You can have an excellent product, a firm marketing plan, and the knowledge of your market to know that it’s going to be a success. But once it’s on the shelves, it’s going to be in direct competition with other similar products and the decision between two brands is often on impulse. When you don’t have brand recognition, you need packaging to pick up the slack. Here’s how you make sure that happens.
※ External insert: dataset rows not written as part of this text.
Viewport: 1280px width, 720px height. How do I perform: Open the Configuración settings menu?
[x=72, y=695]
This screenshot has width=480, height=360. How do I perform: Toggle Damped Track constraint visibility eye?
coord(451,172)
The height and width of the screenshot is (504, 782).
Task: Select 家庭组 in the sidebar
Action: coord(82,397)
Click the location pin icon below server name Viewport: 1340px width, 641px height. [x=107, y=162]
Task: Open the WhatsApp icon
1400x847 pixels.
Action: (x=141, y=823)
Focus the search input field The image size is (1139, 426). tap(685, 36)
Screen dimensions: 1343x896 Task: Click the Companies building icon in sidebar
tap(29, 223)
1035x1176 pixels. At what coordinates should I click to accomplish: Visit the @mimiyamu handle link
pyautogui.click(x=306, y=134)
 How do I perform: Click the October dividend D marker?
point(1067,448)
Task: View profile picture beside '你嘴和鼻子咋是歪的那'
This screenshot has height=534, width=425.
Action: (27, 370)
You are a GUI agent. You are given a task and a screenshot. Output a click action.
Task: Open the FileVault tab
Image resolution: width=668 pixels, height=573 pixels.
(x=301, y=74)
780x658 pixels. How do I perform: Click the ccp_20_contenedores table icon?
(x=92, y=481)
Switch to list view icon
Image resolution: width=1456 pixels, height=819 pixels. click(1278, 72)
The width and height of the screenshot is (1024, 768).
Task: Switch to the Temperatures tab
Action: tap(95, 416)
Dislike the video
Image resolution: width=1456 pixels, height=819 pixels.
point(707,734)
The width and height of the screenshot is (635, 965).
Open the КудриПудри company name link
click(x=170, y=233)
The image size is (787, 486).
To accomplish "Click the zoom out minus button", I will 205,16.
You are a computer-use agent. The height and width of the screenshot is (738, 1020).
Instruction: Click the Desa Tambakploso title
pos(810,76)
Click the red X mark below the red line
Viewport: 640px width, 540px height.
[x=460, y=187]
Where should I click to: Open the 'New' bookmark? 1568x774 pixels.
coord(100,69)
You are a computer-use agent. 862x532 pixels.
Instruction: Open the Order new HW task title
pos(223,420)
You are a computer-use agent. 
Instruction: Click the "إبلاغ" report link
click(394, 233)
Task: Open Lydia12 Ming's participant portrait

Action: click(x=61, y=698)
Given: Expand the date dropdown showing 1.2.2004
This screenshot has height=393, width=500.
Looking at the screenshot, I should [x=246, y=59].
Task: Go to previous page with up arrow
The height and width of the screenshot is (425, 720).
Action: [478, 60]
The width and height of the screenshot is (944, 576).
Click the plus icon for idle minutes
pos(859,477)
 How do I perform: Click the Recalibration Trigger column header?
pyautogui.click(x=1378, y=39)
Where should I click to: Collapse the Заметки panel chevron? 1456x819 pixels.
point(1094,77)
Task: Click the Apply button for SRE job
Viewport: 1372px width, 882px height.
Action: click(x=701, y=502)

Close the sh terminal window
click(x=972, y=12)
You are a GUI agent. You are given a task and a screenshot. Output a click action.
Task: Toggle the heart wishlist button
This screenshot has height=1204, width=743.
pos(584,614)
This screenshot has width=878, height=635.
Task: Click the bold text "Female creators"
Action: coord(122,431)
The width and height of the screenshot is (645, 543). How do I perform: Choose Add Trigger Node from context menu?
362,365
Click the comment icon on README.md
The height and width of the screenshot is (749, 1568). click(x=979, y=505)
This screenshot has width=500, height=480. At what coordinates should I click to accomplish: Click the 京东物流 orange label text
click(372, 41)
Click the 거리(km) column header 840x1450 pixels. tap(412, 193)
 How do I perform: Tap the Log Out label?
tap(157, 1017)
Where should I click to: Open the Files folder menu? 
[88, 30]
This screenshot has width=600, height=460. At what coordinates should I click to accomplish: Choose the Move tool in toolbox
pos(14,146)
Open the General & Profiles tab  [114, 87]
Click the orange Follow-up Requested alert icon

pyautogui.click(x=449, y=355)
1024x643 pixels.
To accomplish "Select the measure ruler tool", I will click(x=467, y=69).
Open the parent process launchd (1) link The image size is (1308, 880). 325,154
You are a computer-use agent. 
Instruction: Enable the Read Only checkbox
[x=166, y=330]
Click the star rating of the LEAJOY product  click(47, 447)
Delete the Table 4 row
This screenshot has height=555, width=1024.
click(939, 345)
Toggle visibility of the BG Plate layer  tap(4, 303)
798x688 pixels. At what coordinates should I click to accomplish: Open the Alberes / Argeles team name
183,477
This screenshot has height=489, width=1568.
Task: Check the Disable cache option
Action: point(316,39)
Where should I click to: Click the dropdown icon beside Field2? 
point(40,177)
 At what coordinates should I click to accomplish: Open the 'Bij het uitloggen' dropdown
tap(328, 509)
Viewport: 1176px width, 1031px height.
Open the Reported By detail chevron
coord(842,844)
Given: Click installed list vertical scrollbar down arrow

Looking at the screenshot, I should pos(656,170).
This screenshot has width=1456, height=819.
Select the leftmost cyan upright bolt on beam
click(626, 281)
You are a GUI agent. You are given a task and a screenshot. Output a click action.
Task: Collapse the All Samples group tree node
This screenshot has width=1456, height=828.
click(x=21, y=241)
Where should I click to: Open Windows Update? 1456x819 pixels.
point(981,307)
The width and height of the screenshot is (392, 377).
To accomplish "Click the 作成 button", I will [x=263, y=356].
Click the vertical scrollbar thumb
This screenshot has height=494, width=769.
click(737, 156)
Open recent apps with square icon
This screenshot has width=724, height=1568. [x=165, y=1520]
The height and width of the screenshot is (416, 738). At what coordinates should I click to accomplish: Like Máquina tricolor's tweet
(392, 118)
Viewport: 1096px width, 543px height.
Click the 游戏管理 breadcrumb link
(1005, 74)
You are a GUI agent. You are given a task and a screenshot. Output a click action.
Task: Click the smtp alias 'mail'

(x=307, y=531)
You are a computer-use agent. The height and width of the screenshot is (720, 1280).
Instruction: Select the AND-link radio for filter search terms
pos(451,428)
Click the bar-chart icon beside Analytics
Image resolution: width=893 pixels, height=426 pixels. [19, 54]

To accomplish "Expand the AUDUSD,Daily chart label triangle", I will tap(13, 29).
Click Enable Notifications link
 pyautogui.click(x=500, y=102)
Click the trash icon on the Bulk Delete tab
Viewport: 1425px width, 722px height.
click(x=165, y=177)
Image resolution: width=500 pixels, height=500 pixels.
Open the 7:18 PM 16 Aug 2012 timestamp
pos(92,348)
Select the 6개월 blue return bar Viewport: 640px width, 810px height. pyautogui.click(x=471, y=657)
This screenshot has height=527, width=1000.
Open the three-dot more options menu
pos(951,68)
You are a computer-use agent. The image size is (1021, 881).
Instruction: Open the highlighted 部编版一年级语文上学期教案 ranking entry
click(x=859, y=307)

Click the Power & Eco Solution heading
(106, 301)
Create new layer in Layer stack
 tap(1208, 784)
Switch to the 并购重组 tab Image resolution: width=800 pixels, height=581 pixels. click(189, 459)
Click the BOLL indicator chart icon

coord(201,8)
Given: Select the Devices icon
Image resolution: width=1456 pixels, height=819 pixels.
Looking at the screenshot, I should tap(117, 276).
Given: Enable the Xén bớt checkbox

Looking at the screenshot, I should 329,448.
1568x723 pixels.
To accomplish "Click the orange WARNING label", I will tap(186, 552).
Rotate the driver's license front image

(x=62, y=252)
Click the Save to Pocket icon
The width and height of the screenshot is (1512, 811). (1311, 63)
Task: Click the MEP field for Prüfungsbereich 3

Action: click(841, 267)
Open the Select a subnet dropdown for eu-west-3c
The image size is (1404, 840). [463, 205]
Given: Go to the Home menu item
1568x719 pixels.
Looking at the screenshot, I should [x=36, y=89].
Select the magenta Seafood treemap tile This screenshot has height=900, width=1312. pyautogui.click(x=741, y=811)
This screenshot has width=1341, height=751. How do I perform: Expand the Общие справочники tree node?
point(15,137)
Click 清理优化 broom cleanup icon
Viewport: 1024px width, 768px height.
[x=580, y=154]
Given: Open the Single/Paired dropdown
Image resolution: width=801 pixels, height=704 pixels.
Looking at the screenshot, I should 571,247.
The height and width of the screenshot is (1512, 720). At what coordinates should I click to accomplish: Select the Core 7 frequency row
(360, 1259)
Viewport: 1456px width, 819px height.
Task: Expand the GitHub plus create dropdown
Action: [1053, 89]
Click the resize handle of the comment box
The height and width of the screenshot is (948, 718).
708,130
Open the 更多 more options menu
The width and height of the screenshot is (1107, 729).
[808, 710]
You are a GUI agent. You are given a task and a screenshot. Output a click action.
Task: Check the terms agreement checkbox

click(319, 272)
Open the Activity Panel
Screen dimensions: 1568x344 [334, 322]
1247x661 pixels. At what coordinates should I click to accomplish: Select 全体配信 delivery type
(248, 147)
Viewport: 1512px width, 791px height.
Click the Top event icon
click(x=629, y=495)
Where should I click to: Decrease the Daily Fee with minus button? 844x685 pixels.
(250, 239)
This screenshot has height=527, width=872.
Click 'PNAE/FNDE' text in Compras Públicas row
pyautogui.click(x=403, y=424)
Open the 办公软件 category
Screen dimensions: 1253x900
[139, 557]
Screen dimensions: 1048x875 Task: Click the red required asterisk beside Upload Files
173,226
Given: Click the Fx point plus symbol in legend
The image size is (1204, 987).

Will it make itself visible?
This is the first and most important part of designing any product packaging. It needs to be able to increase brand awareness but, at the same time, it has to be able to stand out amongst the other goods on the shelves. Of course, there are brands and products of every colour of the rainbow. Make sure you research your competing products. Take a trip out to the kind of shop you want your product to appear in and take a good look at what it’s going to be competing against. You don’t want to lose the visual identifiers of what the product actually is but find the ways you can help differentiate it.
Is it fit for the job?
Practicality is the next concern, and it’s a huge one. Customers can recognise when a product’s packaging is going to make it much more a hassle. For instance, think about ketchup. If they see one in a squeezy bottle and one in a hard glass bottle, it’s obvious that they will go for the one that makes it easier to use the product. A guarantee of quality can be built into the packaging too. For kitchen and bathroom products, flimsy paper labels make the product look low-quality. Waterproof labels make it look like its fit for the job. Think of the practicalities of the product and how the packaging can enhance its usability or, at the very least, not get in the way.
Does it work well on the shelves?
You don’t have to base your design decisions entirely on gut feeling, either. Just like the product itself, you should prototype and test your packaging. The best way to do that is to use in-store shelf testing. This recreates a shop environment with test consumers and can show you just how effective your product is at catching their eye. If it’s not working and other products are drawing their attention, you can learn from those products. Borrow what works while ensuring you have your own brand identity.
Is it adjustable?
The product you’re currently packaging may not be your only product. You might already have others in development or on shelves. Building a long-lasting visual identity is the key here. When designing product packaging, try to think of how you can adjust or adapt it as you expand the line and release more products.
You can and should keep building brand visibility and customer loyalty outside of the shops, but strong packaging will be your product’s saving grace when customers are face to face with it. Does your product have that immediately, impulsive appeal?